The record was too sick for some: The influential Detroit-area station CKLW, among others, stopped playing it after receiving many complaints that it mocked mental illness.

“Those naysayers kept it up,” Mr. Samuels wrote, “and the record rapidly spiraled off the charts.”

But not before peaking at No. 3 on Billboard’s Hot 100. The song has been covered by various artists, and in the 1980s Mr. Samuels recorded a follow-up, “They’re Coming to Get Me Again, Ha-Haaa!” It drew little attention, but it did yield a funny story that Mr. Samuels recounted in the memoir.

When he recorded the original, he had asked friends to show up at the studio to do the clapping part, but only two did. Wanting a bigger clapping sound, he suggested that they drop their pants and slap their thighs, to double the noise. They declined, and he and Mr. Schnapf ended up using overdubbing to beef up the sound. But when he recorded the sequel, a dozen clappers turned out.

“Some were in shorts,” he wrote, “others lowered their trousers, but the whole group was slapping their tender thighs in that little studio.”

Jerrold Laurence Samuels was born on May 3, 1938, in Manhattan to Joseph and Lillian (Wandler) Samuels. He grew up in the Bronx.

His parents had bought a piano for his older brother.

“He never took to it, but I did,” Mr. Samuels wrote. “My parents said that I began playing recognizable tunes at around 3 years old.”

By his teenage years he had begun writing songs and shopping them to publishers. One in particular had potential, especially after the lyricist Sol Parker helped him polish it: “To Ev’ry Girl — To Ev’ry Boy.” It was recorded in 1954 by Johnnie Ray, a teenage-idol singer.

Another of his songs, “The Shelter of Your Arms,” was recorded by Sammy Davis Jr., who made it the title track of a 1964 album.

In an interview quoted on Wayne Jancik’s website about one-hit wonders, Mr. Samuels said that nine years before recording “They’re Coming to Take Me Away,” he spent eight months in a psychiatric hospital.

“When I did the record, I knew it wouldn’t offend mental patients,” he said. “I would have laughed at it if I had heard it when I was in the hospital.”

His first marriage, to Rosemary Djivre, ended in divorce in 1968. He had a relationship with Petra Vesters from 1973 to 1987. In addition to his son Jason, from his relationship with Ms. Vesters (now Petra DeWall), he is survived by his second wife, Bobbie (Simon) Samuels, whom he married in 1996; a son from his first marriage, Scott; four grandchildren; and three great-grandchildren. Another son, Eric, died in 1991.
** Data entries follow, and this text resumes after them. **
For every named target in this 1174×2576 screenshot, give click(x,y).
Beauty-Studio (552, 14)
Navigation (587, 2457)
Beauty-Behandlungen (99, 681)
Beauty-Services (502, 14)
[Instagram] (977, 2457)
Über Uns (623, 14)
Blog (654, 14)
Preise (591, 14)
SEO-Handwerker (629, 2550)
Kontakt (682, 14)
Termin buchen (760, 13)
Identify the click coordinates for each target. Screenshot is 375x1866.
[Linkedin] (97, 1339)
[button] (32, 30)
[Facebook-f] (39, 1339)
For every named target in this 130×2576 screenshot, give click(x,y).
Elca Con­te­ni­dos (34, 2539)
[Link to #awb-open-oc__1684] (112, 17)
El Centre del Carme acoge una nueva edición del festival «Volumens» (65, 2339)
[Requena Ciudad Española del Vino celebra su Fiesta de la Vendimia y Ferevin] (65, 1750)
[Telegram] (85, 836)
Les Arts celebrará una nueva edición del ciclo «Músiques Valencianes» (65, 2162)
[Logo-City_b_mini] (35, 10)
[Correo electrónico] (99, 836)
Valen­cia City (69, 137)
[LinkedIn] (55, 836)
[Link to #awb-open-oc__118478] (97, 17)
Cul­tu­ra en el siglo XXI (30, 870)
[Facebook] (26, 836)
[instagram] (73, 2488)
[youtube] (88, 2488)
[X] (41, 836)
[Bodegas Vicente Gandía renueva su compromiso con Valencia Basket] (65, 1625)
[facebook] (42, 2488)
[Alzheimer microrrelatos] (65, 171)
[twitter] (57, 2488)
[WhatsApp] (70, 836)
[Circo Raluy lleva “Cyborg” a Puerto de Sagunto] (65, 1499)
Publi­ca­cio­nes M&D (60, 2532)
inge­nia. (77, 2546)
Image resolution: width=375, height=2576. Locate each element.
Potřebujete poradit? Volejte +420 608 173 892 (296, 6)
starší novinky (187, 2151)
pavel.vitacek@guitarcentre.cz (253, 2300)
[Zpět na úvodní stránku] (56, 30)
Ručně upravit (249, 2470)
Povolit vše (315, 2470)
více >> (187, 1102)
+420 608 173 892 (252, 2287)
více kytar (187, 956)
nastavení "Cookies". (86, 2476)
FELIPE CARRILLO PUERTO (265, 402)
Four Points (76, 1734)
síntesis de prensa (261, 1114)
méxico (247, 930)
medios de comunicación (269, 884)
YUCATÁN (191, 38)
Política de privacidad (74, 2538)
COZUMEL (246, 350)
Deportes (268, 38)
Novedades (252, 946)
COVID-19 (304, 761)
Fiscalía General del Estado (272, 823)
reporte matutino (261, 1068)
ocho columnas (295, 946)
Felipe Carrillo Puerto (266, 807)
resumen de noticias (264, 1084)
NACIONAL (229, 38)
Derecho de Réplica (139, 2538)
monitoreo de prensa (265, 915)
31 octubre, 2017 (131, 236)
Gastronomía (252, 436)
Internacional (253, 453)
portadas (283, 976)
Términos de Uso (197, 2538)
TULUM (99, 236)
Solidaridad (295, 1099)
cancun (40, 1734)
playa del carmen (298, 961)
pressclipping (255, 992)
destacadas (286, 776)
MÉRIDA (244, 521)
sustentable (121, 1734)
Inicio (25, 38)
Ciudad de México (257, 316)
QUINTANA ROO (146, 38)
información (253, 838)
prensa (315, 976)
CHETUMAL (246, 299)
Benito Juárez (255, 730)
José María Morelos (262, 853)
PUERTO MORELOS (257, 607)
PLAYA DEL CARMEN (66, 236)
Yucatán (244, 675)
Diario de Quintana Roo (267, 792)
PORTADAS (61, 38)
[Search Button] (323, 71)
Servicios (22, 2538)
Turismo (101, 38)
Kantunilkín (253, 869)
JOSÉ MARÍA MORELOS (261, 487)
Mr. Samuels, who lived in King of Prussia, Pa., outside Philadelphia, said he made one public appearance costumed as Napoleon XIV but found the experience humiliating and didn’t repeat it. He had a long history of playing piano in bars and other venues, his son Jason said, including senior centers.

“He knew all the old standards from George Gershwin and Irving Berlin,” Jason Samuels said in a phone interview. “They loved him.”

He was getting so many bookings that he saw a business opportunity. In 1984, he formed the Jerry Samuels Agency to book other acts into retirement communities and other small venues. Bobbie Samuels joined him in the enterprise, which, Jason Samuels said, had booked some 30,000 shows in the Philadelphia area by the time they retired in 2021.